Atkinson believes TEM packages can save mid-sized corporates with a $1.2 million communication budget about $235,000 in the first year of rolling out an effective strategy, and will produce ongoing savings and budget insights regardless of vendor changes.
"You will benefit from improved staff productivity, a clear understanding of requirements, and being able to make informed decisions on new technology and services," he said.
However, BuddeComm telecom analyst Paul Budde warned cost cutting must not impede company operations and strategies.
"Business must exercise discretion when cutting cost from any department as ruthless cutting can degrade service and efficiency and end up costing far more than what could be saved," Budde said.
The art of bleeding money from telco budgets without making your business sick requires a strategic overview of telecommunication operations, orientations and expenses. You will need to establish whether you are splurging or scrounging, and on what technologies, and what telco strategies should be conducted in lieu with operations and customer service reviews.
Contract benchmarking across internal departments and against obliging industry peers will highlight disparate service pricing, according to Telsyte managing director Warren Chaisatien.
He said teaming-up with external business puts pressure on telco vendors, and should be done religiously every three to five years, or whenever large changes occur.
"Benchmarking is absolutely essential. Compare telco costs against peers and competitors of similar size, telecom use and infrastructure to assess cost differences, and benchmark departments for efficiency," Chaisatien said, noting contracts can often bump up costs beyond agreed values.
While recommending to obtain multiple quotes is stating the obvious, Budde said they must be based on specific telecommunication bills over the last six months.
He said this helps business to avoid seemingly attractive offers such as bundled mobile, PSTN and broadband which can be traps for some.
"While most companies are better bundling their requirements (mobile, PSTN, broadband and so on) because of benefits like reduced vendor management and tariff discounts, those companies having difficulty should look at the total use and commitment rather than individual deals," Budde said.
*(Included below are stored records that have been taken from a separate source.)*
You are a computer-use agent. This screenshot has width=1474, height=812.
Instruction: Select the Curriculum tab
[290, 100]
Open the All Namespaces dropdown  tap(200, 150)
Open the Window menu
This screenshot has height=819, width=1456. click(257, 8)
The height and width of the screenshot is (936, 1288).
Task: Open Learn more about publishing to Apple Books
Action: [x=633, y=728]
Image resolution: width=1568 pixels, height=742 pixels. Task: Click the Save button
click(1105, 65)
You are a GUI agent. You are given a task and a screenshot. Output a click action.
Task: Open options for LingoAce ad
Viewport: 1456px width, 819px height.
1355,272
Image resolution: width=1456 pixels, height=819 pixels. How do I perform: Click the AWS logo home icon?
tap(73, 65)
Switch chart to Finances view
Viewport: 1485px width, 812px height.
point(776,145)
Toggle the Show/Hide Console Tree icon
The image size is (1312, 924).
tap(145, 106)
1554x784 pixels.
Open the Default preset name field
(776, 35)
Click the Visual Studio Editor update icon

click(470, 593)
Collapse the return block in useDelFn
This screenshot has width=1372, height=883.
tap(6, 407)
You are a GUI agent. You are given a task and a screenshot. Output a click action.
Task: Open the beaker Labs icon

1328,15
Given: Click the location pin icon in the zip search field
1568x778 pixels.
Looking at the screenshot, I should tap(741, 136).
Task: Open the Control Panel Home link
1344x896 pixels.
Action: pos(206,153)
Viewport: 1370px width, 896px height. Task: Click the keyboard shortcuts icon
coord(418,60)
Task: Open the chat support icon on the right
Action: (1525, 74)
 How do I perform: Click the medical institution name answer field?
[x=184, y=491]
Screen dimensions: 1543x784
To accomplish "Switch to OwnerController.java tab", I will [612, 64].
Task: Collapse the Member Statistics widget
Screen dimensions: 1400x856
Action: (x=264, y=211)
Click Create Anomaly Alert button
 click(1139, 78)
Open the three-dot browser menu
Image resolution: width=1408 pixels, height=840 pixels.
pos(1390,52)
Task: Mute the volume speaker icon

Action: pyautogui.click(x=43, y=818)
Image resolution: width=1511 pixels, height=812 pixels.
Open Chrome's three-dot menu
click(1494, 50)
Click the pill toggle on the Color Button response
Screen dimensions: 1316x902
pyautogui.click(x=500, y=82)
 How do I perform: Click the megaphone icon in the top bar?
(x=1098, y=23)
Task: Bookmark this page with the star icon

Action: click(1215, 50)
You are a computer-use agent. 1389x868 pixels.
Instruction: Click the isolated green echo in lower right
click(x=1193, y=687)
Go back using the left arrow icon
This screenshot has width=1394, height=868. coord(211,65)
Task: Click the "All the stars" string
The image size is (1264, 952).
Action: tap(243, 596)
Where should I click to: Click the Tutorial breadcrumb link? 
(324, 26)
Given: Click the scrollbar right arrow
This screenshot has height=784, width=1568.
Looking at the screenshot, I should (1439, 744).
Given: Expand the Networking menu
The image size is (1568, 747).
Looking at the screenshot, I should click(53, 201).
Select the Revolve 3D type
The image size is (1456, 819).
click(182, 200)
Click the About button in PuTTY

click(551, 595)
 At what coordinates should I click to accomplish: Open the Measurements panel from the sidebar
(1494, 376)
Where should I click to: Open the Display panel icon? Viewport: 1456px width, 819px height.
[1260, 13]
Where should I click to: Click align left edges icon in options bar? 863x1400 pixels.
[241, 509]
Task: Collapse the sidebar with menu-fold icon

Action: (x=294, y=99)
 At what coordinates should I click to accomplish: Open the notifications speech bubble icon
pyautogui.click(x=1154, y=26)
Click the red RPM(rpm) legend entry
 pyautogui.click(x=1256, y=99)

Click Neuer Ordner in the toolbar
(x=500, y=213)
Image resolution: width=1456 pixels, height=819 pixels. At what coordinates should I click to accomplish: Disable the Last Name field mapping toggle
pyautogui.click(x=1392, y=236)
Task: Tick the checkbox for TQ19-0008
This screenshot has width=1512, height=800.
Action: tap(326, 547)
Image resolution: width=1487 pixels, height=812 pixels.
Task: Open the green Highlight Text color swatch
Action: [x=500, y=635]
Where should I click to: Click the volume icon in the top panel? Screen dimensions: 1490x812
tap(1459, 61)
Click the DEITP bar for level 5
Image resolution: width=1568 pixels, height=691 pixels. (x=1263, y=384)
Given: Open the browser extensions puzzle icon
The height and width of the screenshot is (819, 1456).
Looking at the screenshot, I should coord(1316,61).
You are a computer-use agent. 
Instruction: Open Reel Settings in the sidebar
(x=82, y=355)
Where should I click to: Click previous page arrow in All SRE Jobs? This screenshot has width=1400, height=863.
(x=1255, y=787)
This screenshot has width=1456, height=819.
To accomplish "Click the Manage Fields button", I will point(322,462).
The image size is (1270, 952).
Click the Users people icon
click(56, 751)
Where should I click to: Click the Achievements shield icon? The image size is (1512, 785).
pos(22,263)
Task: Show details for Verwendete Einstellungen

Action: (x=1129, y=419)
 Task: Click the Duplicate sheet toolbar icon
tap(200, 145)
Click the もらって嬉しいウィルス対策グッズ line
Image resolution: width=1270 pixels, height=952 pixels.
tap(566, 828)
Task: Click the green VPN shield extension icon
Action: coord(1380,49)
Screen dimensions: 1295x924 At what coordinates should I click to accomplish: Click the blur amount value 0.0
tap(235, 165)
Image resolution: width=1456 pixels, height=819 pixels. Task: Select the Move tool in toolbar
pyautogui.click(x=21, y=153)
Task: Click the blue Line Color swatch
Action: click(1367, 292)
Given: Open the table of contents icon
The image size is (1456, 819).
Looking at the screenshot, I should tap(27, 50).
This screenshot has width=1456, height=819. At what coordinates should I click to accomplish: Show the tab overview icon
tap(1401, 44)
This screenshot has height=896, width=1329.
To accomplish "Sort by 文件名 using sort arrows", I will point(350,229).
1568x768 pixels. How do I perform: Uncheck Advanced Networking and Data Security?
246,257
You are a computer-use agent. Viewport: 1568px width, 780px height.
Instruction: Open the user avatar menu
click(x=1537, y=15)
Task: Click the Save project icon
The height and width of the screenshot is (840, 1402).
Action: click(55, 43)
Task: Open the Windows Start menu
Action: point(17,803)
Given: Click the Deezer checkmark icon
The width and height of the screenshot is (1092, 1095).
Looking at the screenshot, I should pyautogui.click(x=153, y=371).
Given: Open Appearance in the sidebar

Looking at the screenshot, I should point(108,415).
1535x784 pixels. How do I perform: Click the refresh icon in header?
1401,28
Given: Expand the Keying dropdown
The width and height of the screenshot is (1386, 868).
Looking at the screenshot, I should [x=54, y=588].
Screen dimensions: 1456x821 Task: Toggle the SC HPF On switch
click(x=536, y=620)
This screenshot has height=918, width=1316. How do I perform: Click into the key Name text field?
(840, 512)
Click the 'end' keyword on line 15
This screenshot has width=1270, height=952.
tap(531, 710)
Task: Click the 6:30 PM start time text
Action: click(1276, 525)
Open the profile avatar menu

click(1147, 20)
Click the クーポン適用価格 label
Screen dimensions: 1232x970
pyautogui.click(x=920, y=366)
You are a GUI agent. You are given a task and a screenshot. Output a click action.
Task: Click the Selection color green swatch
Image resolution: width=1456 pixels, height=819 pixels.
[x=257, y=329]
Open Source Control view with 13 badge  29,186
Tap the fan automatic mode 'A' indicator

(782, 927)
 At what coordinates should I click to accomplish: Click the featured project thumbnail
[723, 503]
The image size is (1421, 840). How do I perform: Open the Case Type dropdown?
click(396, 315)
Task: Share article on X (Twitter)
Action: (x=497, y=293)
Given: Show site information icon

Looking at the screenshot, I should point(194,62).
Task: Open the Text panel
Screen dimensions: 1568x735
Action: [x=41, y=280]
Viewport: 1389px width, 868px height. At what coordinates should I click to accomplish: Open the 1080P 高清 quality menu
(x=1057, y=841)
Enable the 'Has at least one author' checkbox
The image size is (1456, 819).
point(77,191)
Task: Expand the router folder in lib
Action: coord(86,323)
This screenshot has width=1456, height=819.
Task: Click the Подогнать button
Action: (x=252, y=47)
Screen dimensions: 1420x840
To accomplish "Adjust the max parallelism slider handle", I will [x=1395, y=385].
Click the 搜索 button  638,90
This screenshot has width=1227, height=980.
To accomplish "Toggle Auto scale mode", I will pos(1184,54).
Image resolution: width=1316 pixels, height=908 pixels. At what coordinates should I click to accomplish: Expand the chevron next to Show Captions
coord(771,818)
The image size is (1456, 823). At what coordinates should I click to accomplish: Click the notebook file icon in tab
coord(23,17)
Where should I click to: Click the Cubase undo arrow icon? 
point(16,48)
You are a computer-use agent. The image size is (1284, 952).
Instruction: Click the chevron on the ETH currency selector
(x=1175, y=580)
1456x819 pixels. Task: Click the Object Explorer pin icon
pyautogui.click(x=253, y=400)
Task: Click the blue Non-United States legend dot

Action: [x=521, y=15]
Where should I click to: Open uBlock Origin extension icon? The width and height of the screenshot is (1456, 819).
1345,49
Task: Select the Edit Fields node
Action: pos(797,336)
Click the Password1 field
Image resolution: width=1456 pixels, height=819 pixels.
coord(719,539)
Gartner analysts Katja Rudd and Leif-Olof Wallin outlined the value in creating a dedicated team comprised of IT, HR, legal and finance to manage contract negotiations in the Top 10 Tips for Negotiating Voice Contracts report, commissioned in 2006.
Rudd and Wallin assert that a "single point of responsibility makes it easier to negotiate contracts and to establish a status of the current position in terms of total fixed and mobile spending, user patterns, and trends".
They said the team should be responsible for managing the entire contract negotiation process; from obtaining the initial status, through to the assessment of requirements, and the evaluation and selection of a service provider.
The team should also be responsible for fixed and mobile voice usage, according to Rudd and Wallin who said it will allow business to establish the focus for future negotiations.
In his study entitled, What Businesses Should Negotiate and Expect in Carrier Contracts, Chamberlin said enterprises should establish a set of contract priorities to structure negotiations.
"The enterprise should decide which changes are nice to have, which changes they would strongly like to have, and which changes are 'deal breakers'," he said.
"If there are more than one or two deal breakers, the enterprise should re-evaluate them. Similarly, within each clause, the enterprise should determine what its best case is and what its minimum requirements are."
Gartner vice president and research director Geoff Johnson recommended businesses scrutinize billing invoices as financial errors can favor carriers over enterprises two to one
"The net outcome of records being out of date is that unused lines and billing errors usually favour carriers rather than user organizations," he said adding that audits can easily milk five percent to eight percent simply by resolving errors.